Ashton Hwang
I am Ashton Hwang, a Korean American student currently attending Korea International School. I am deeply interested in the categories of social policy, demographic change, and identity formation in today’s rapidly changing societies. Growing up between different cultures has helped me find my curiosity regarding how institutions—such as family structures, labor markets, and welfare systems—quietly influence individual experiences of belonging and isolation. Intrigued by these differences, I created a website to encourage intergenerational dialogue among male populations to bring different cultural and societal perspectives about identity, belonging, and masculinity.
My research focuses on what I define as the “male loneliness epidemic” in South Korea, particularly among middle-aged and older men. Rather than approaching loneliness as an individual issue, I consider it a structural occurrence ingrained in legal reforms and labor market transformations. I am especially interested in how the decline of the traditional idea that men should be the main financial providers has changed men’s social connections and how they see themselves.
Through analyzing longitudinal data and qualitative research, I seek to understand how institutional change can create unintended social consequences, particularly among different genders. Overall, I hope to have conversations about aging, mental health, and gender-responsive policy in societies experiencing rapid economic and social restructuring.
Independent Scholar
Session
This paper examines the structural origins of the emerging “male loneliness epidemic” in South Korea, focusing on middle-aged and older men. While loneliness is widely recognized as a public health concern, South Korea presents a striking gendered paradox: men report loneliness less frequently than women, yet when they do, they experience disproportionately severe mental health consequences, including heightened risks of depression and suicide.

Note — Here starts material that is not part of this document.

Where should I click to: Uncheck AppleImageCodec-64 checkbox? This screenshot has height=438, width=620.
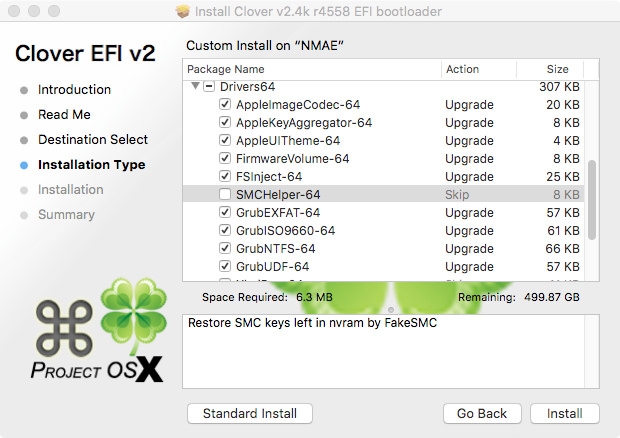225,104
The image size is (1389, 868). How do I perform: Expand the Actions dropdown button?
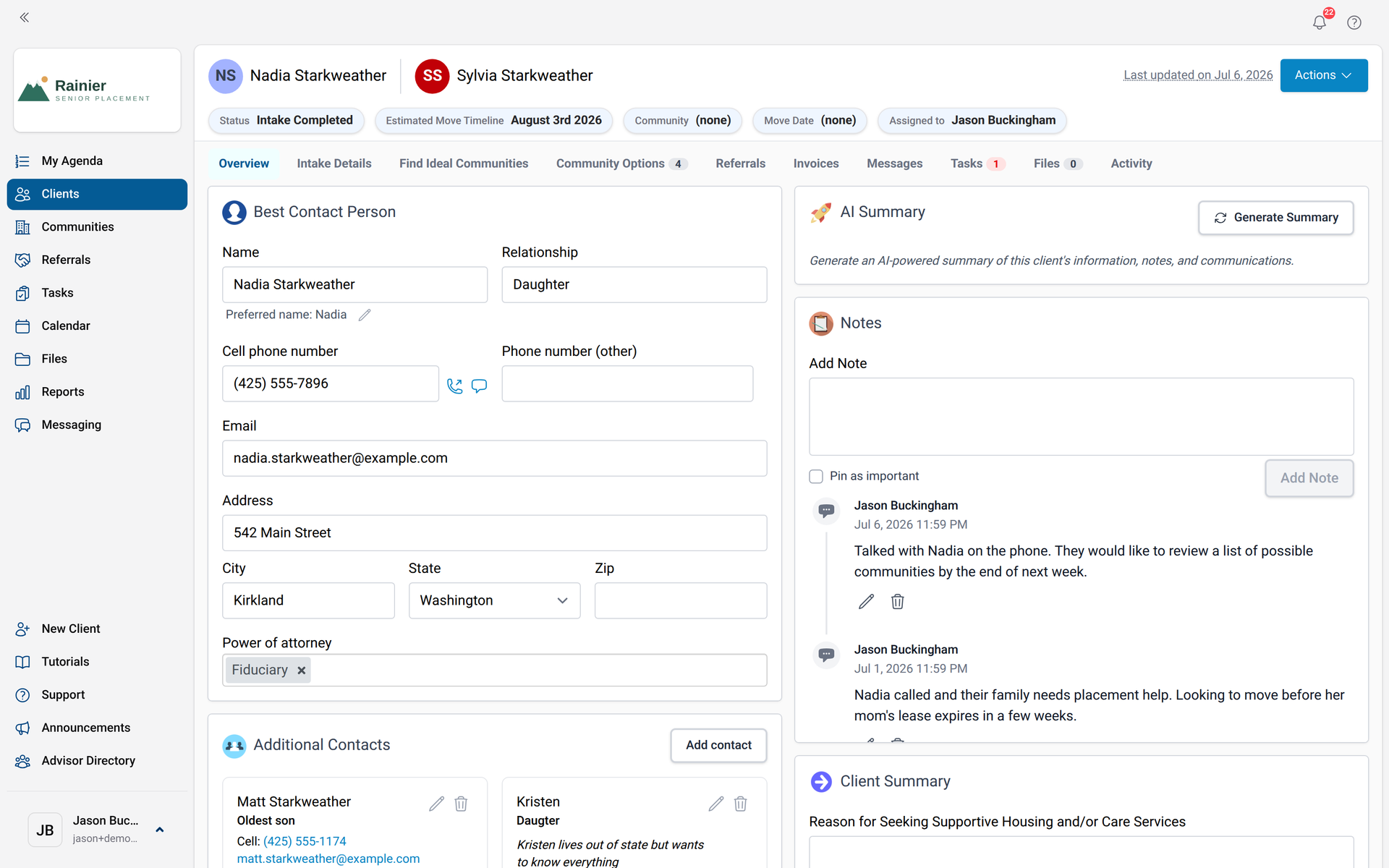point(1323,75)
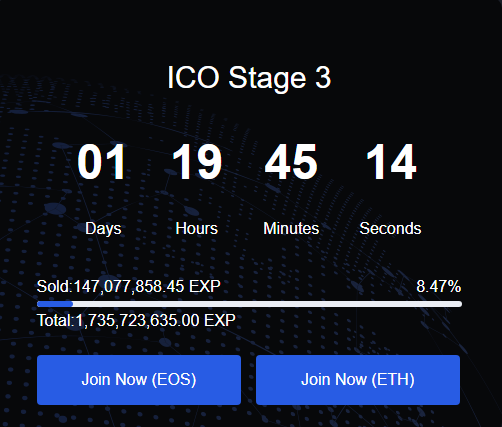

The paper addresses this gender gap, increasingly recognized as the “Korea Puzzle”.
Rather than treating male loneliness as an individual psychological deficit, the paper advances a structural explanation. Drawing on longitudinal surveys, demographic data on one-person households, and qualitative studies on gendered experiences of loneliness, it identifies a critical inflection point in the early 2000s. Two mechanisms are central. First, legal and welfare individualization shifted Korea from a family-centered to an individual-centered institutional framework. Second, post-IMF labor flexibilization and economic insecurity destabilized the male breadwinner model. Together, these transformations weakened the structural foundations through which men had historically derived identity, authority, and social belonging.

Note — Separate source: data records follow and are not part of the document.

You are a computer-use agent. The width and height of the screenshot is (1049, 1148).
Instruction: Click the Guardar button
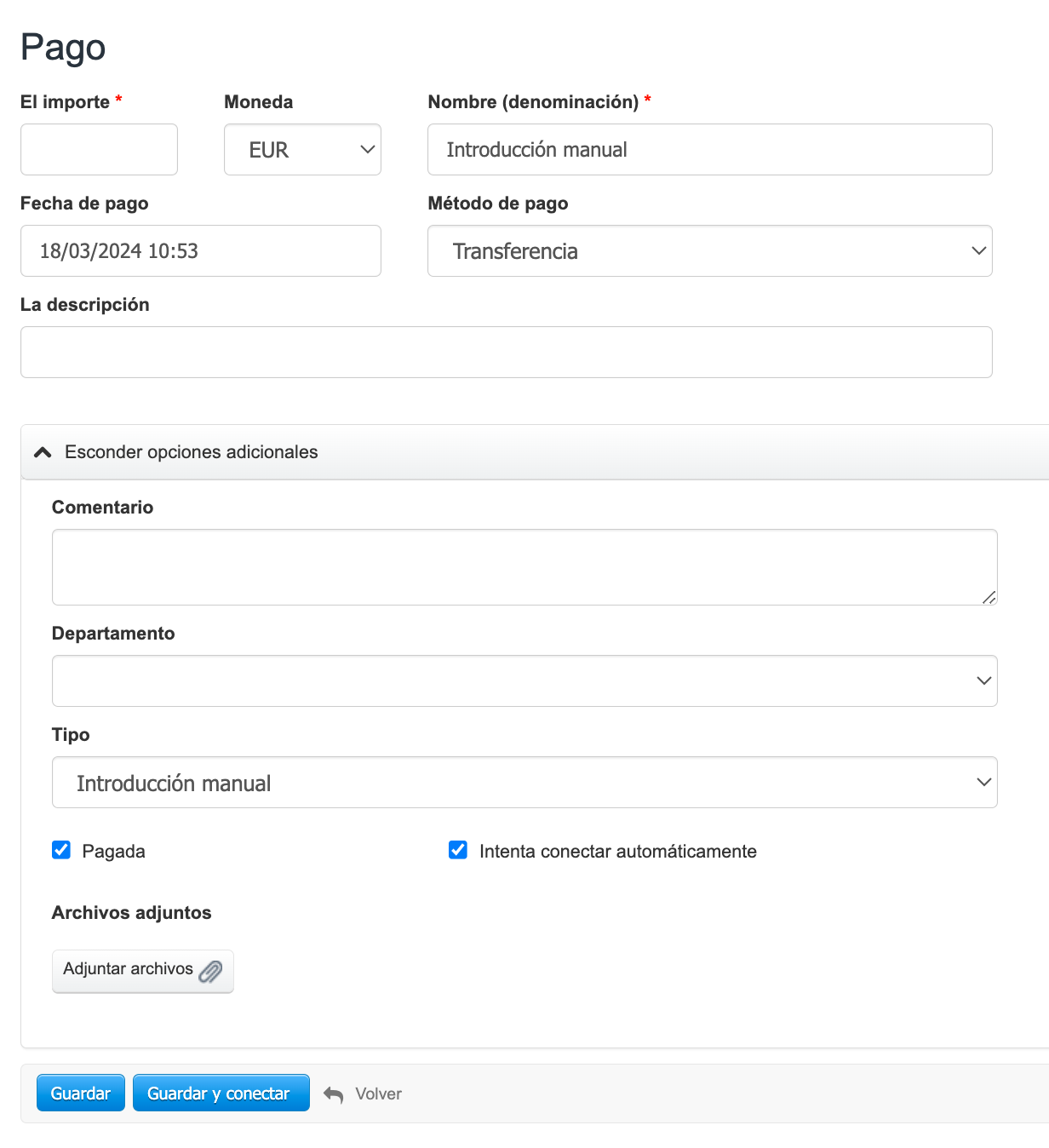(81, 1093)
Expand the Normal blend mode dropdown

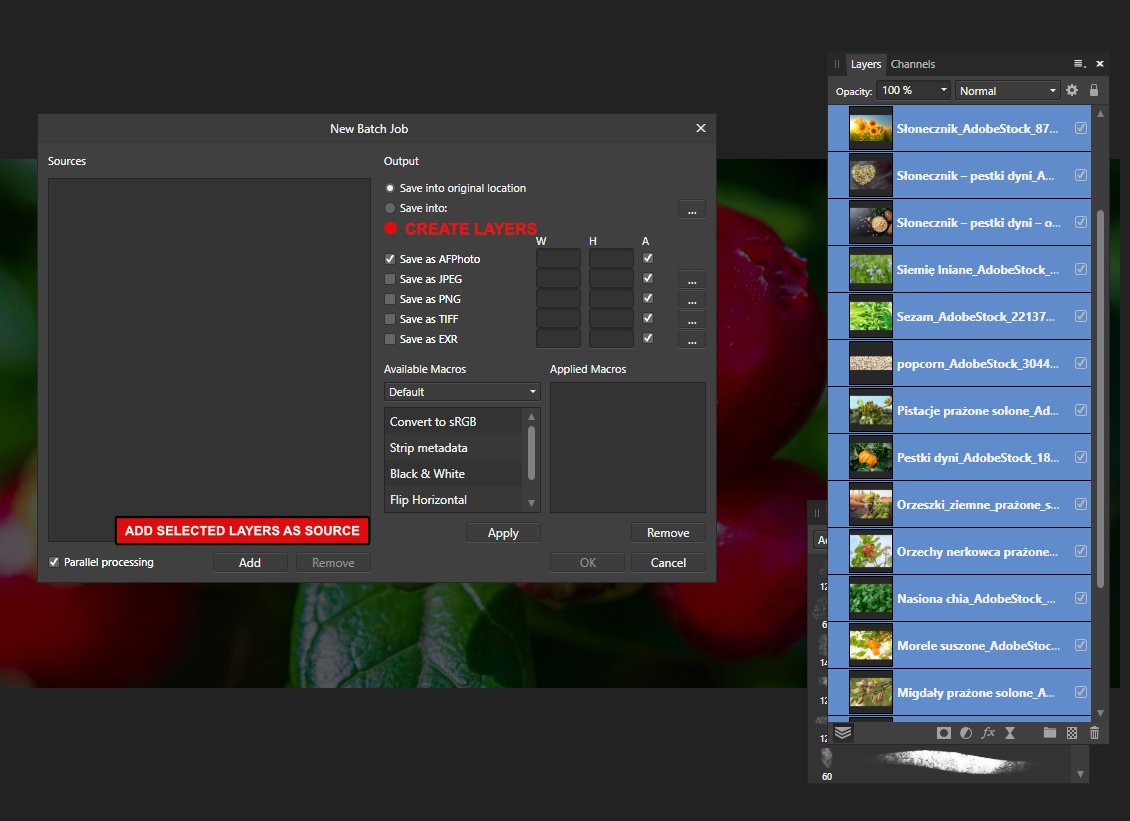1008,91
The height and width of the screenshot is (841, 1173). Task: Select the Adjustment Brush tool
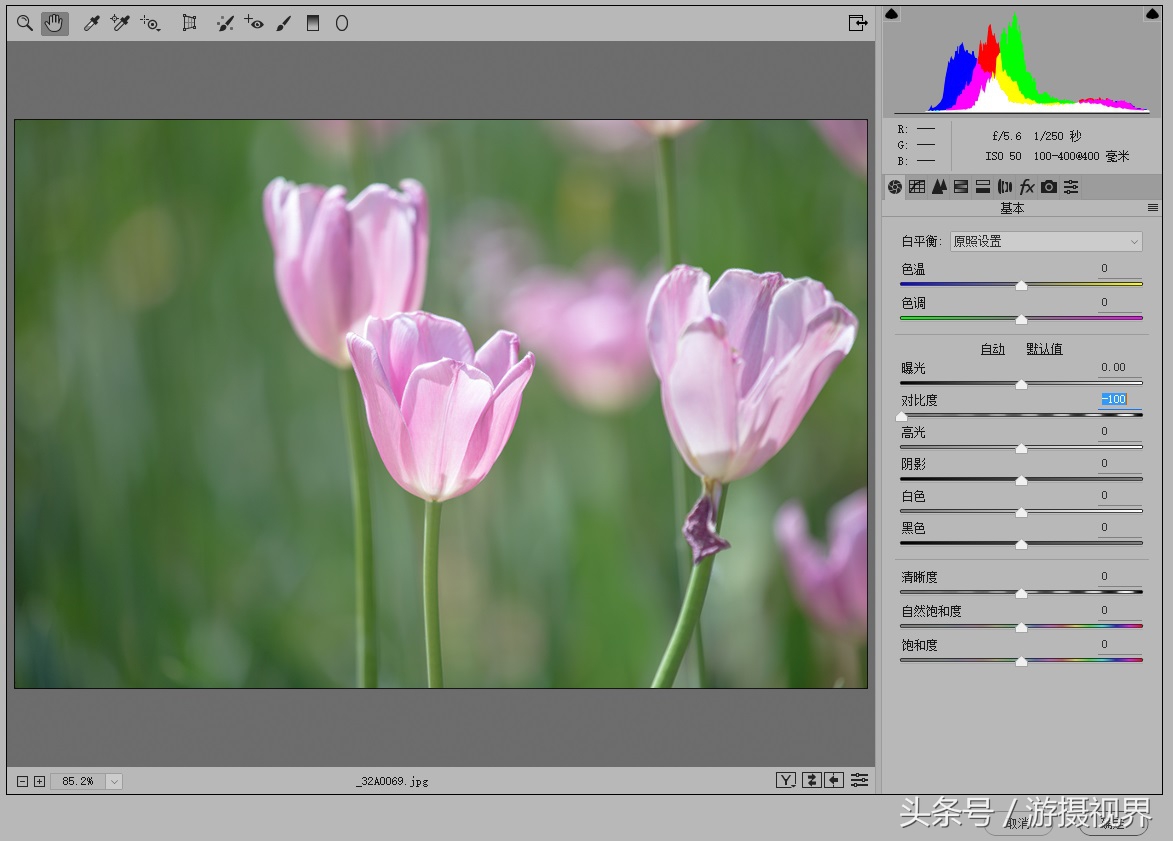283,23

The paper argues that men’s social networks - often spouse- and workplace-centered - became asymmetrically fragile under these reforms. As living alone became normalized, women demonstrated adaptive resilience, while men exhibited persistent and escalating loneliness, particularly in cases of widowhood. The analysis also highlights a delicate relationship between gender equality reforms and male loneliness: advances in individual rights and female economic autonomy undermined traditional men’s sense of identity and belonging before sufficient alternative sources of connection could develop. By situating loneliness within institutional transformation, this paper reconceptualizes male loneliness as a byproduct of structural reordering, with implications for aging, welfare design, and gender-responsive social policy.